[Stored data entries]
= Beginning of Section =
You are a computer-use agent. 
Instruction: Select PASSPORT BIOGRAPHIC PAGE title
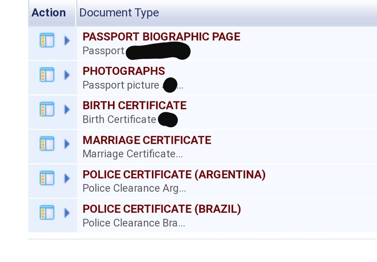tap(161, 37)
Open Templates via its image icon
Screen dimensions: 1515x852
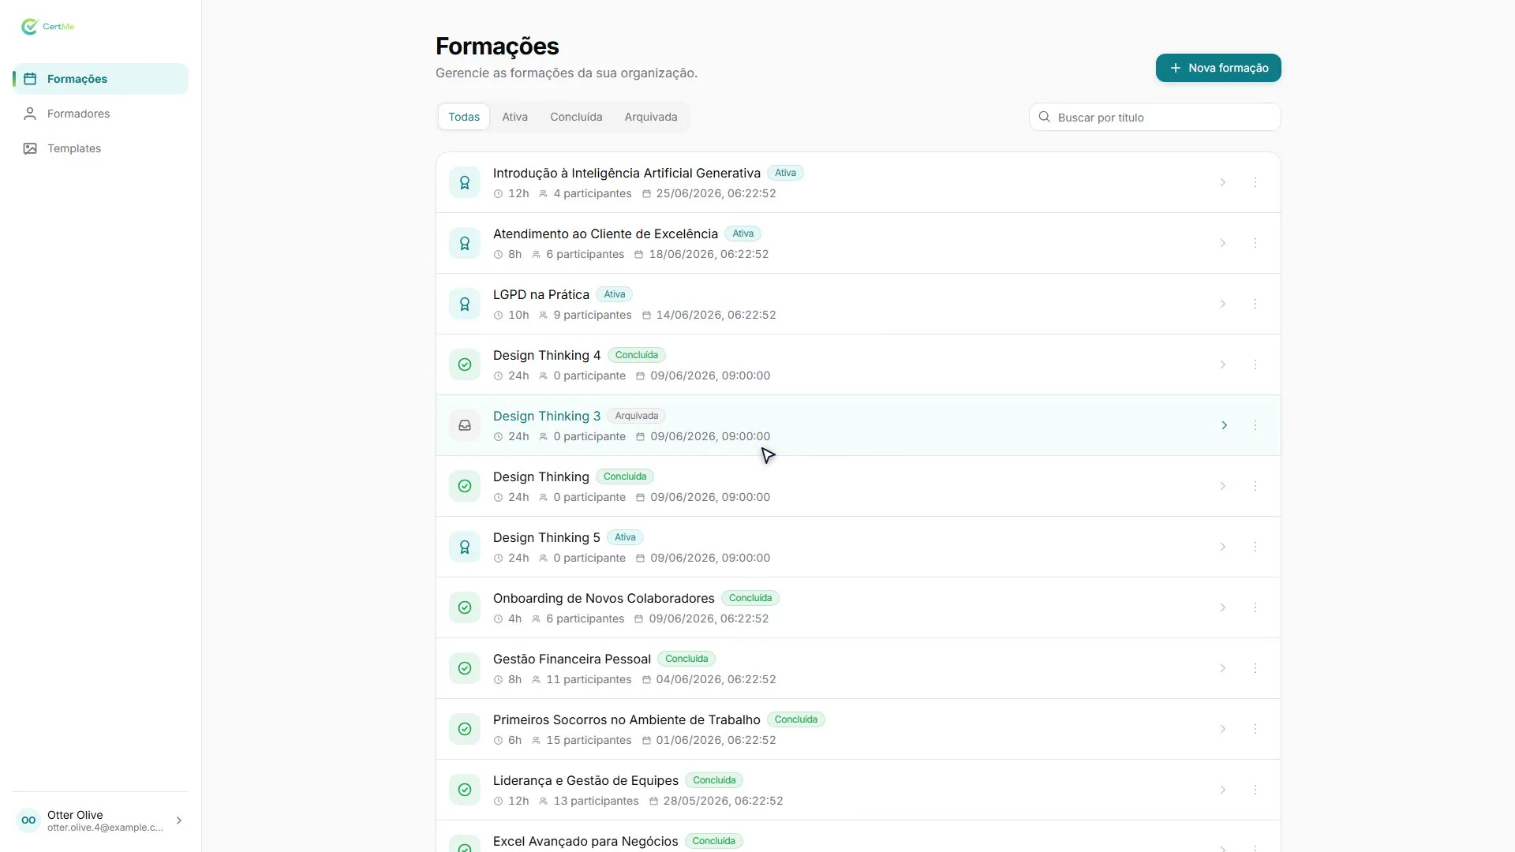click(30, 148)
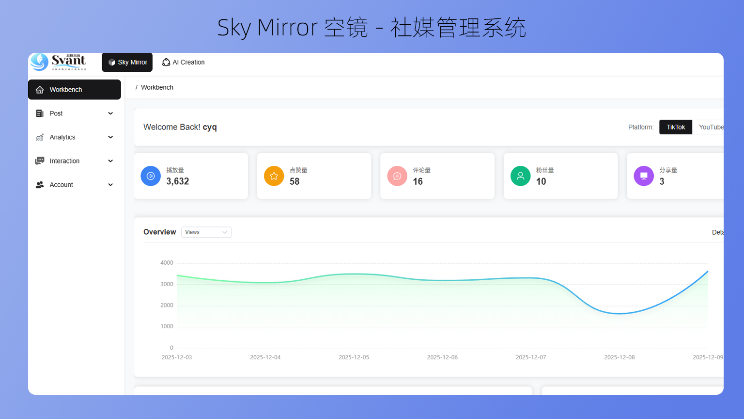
= End of Section =
Instructions to follow:
Excluding the pictures, transcribe each entry above word for word.

Response for this exercise:
You are a computer-use agent. 
Instruction: Select PASSPORT BIOGRAPHIC PAGE title
tap(161, 37)
Open Templates via its image icon
Screen dimensions: 1515x852
click(30, 148)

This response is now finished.